A common security misconfiguration in AutoGen deployments is the default use of code execution agents, such as `AssistantAgent` with `code_execution_config` enabled. This pattern, while convenient for prototyping, introduces an unacceptable risk profile for any operational workflow, as it grants the LLM the ability to run arbitrary Python code with the permissions of the host process.
The migration path involves replacing this open-ended execution with a strictly defined tool-calling interface. The core principle is to move from a model that says "execute any code you write" to one that says "you may only invoke these specific, reviewed functions." Below is a comparison of the default, unsafe pattern versus a restricted approach.

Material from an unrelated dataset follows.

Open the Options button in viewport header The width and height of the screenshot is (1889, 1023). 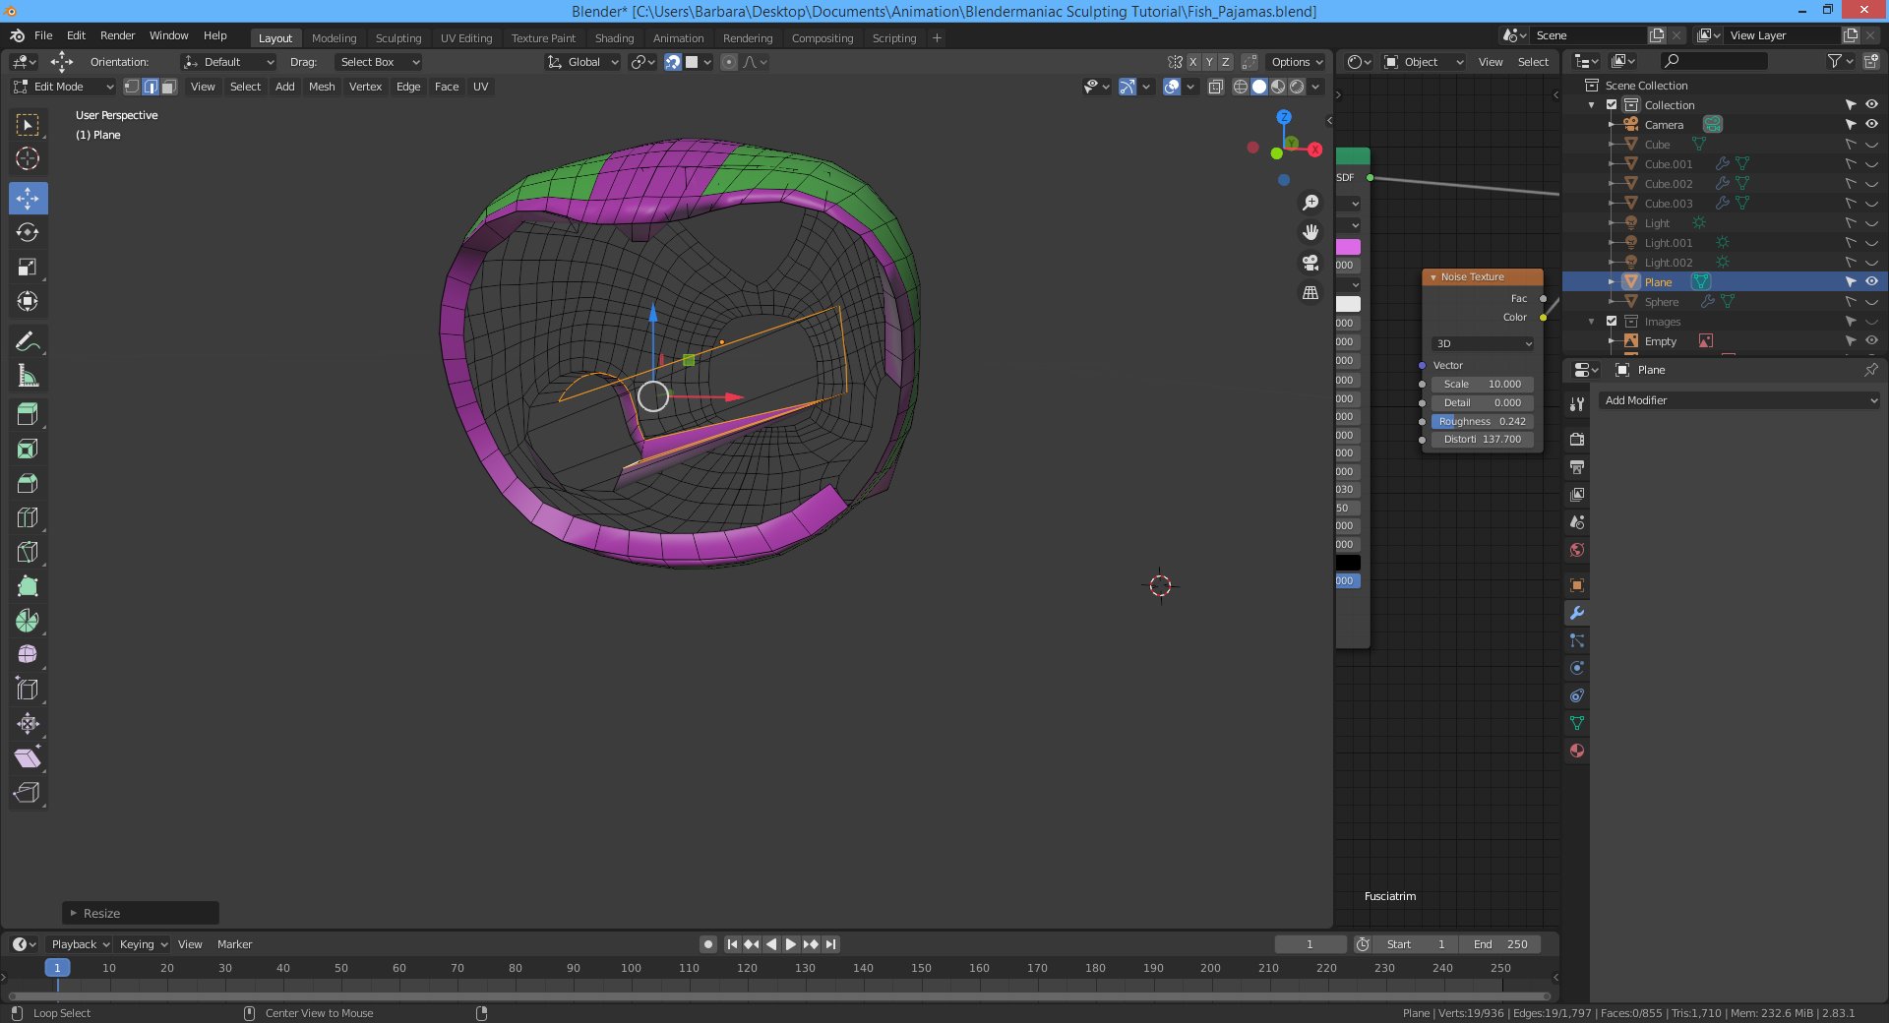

**Default, Unsafe Pattern:**
```python
from autogen import AssistantAgent, UserProxyAgent
user_proxy = UserProxyAgent(
name="UserProxy",
code_execution_config={"work_dir": "code"},
human_input_mode="NEVER"
)
# This agent can write and execute any code within the work_dir.
```
**Restricted Tool-Calling Pattern:**
```python
from autogen import AssistantAgent, UserProxyAgent, register_function
# 1. Define a secure, auditable tool.
def query_database(sql_query: str) -> str:
# Implement with parameterized queries, connection pooling, etc.
...
# 2. Explicitly register the tool for the agents.
register_function(
query_database,
caller=assistant, # The AssistantAgent that can request the tool
executor=user_proxy, # The UserProxyAgent that will execute it
name="query_database",
description="Runs a SELECT query against the reporting database."
)
# 3. Create agents with code execution DISABLED.
assistant = AssistantAgent(
name="Data_Assistant",
llm_config={"tools": [{"type": "function", "function": ...}]}, # Tool schema loaded here
code_execution_config=False
)
user_proxy = UserProxyAgent(
name="User_Proxy",
human_input_mode="NEVER",
max_consecutive_auto_reply=10,
code_execution_config=False # Critical: No arbitrary code execution.
)
```
Key migration steps:
* Conduct an inventory of all code execution agents in your workflow.

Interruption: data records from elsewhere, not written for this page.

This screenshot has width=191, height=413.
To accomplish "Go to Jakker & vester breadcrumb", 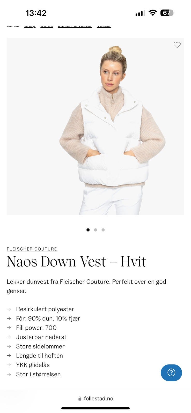I will 75,26.
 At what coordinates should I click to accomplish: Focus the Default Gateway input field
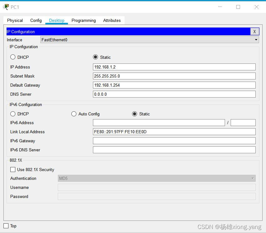coord(174,85)
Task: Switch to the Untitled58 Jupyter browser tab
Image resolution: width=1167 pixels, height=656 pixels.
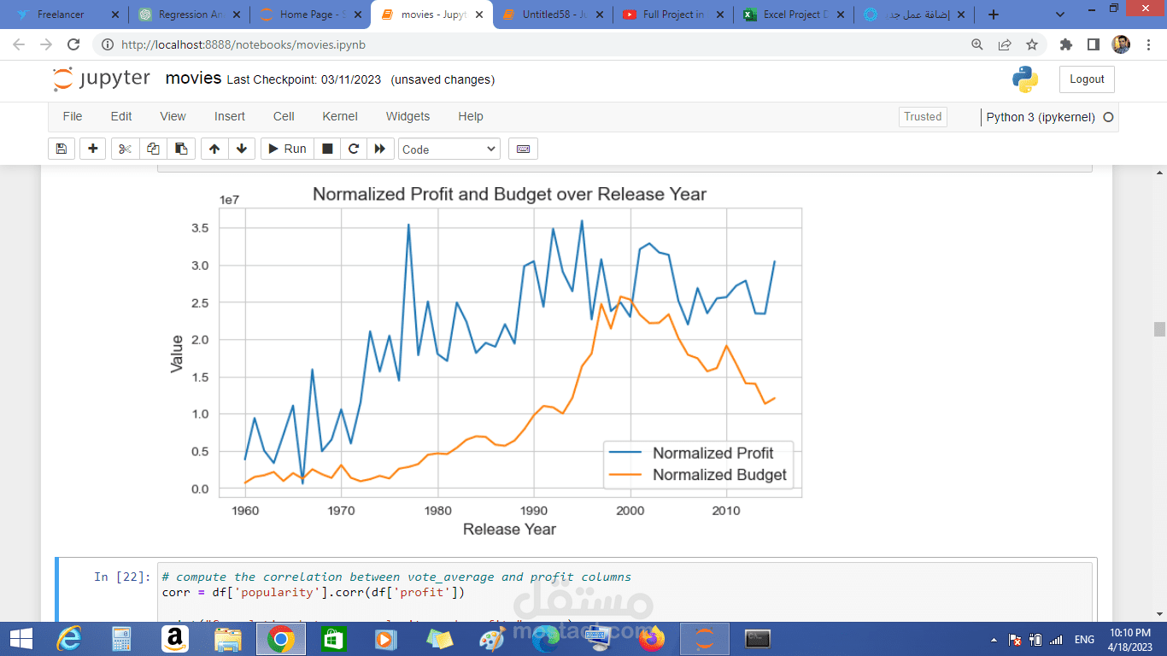Action: point(552,15)
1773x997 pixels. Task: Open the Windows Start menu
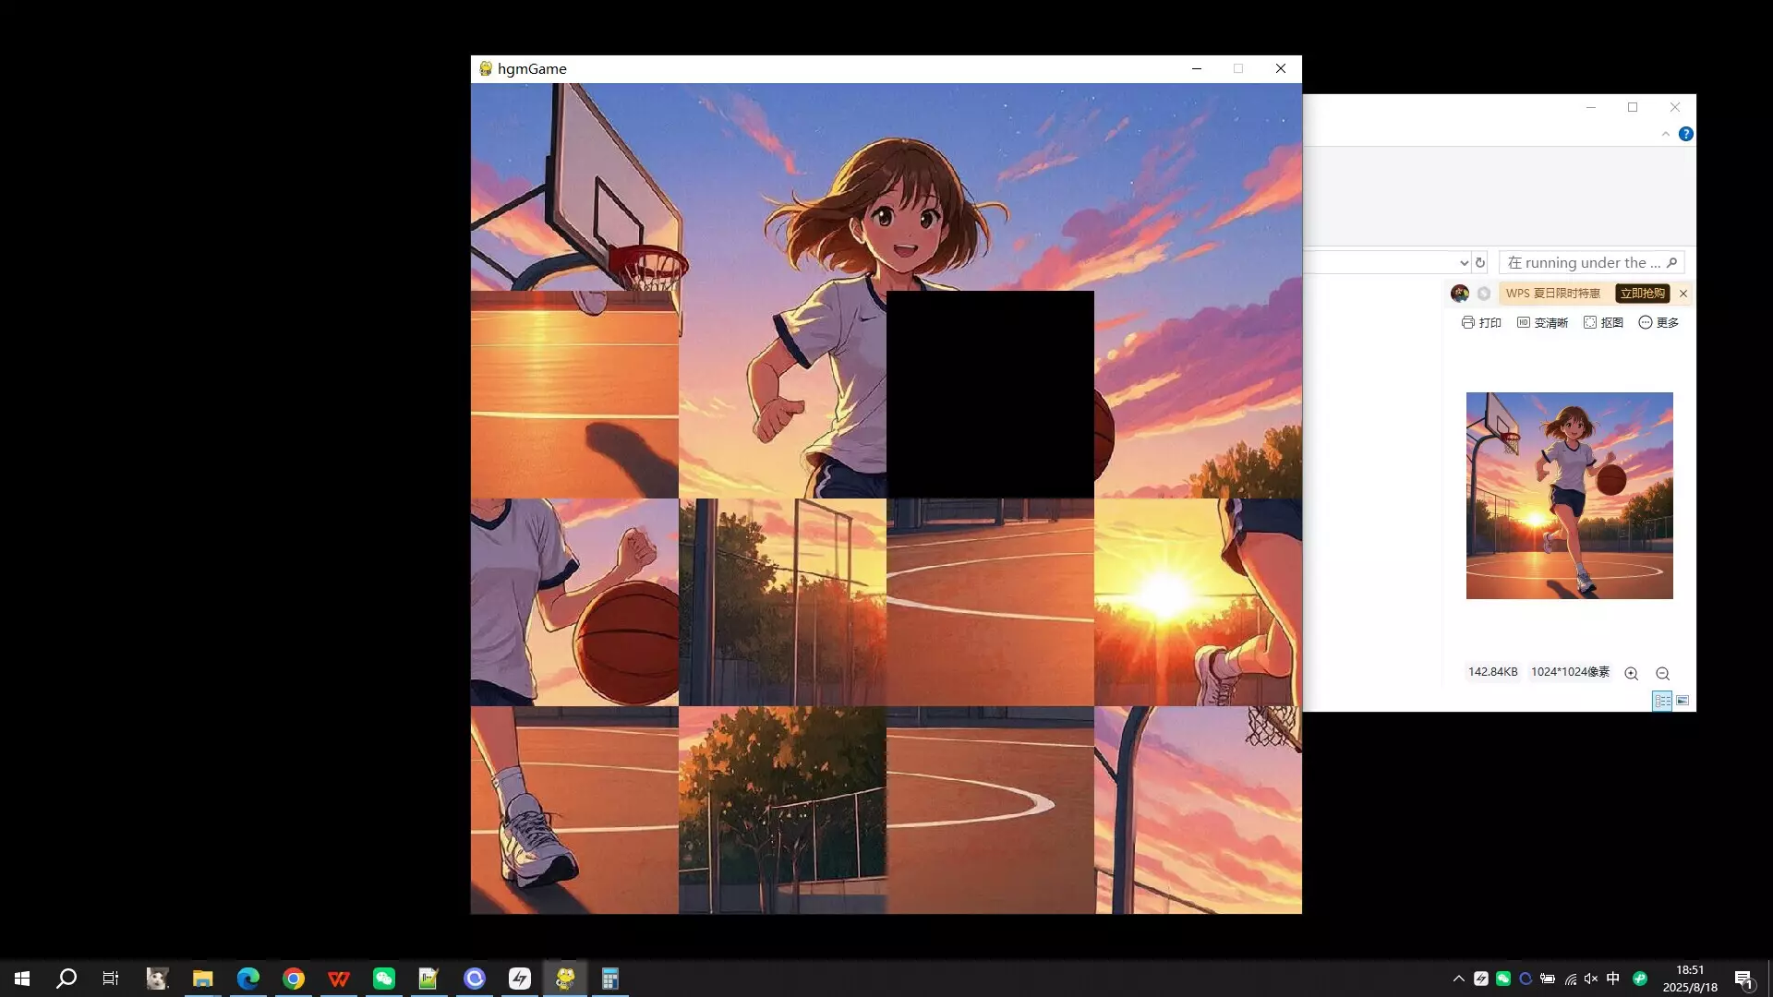(20, 979)

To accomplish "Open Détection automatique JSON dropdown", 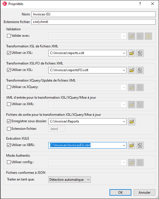I will pos(70,180).
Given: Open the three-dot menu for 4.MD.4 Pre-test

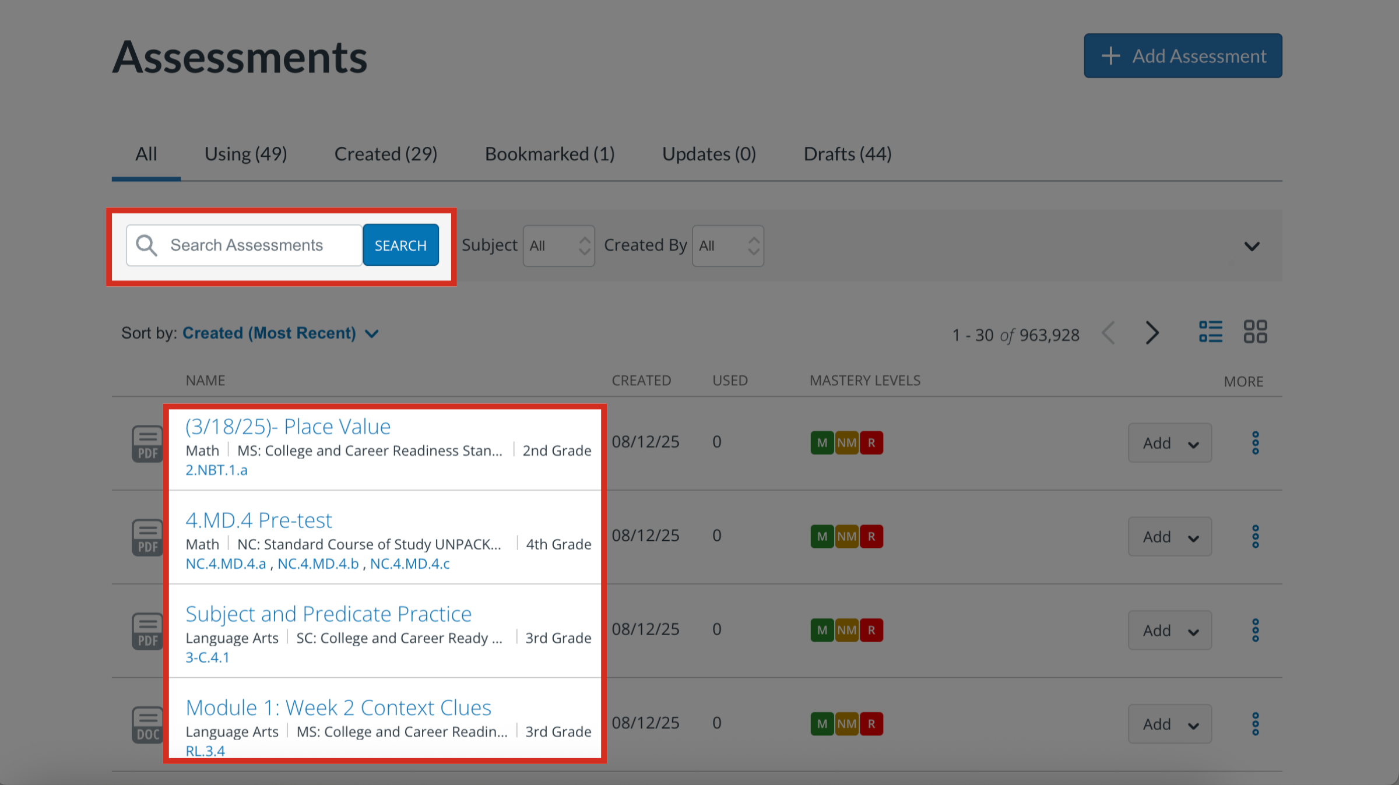Looking at the screenshot, I should (1256, 536).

* For each required capability (file I/O, data query, API call), develop a dedicated Python function with strict input validation and sandboxing where applicable.
* Register these functions as tools, explicitly binding caller and executor agents.
* Disable `code_execution_config` on all agents. The workflow should now fail if the LLM attempts to generate arbitrary code, forcing all actions through the tool schema.
* Generate an SBOM for the final toolset dependencies to track third-party risk.
This pattern significantly reduces the attack surface, constraining the agent's actions to a known set of operations. The next layer of hardening involves signing the tool function artifacts and implementing principal-based permission checks within each tool, ensuring that even a compromised agent token cannot exceed its intended data access boundaries.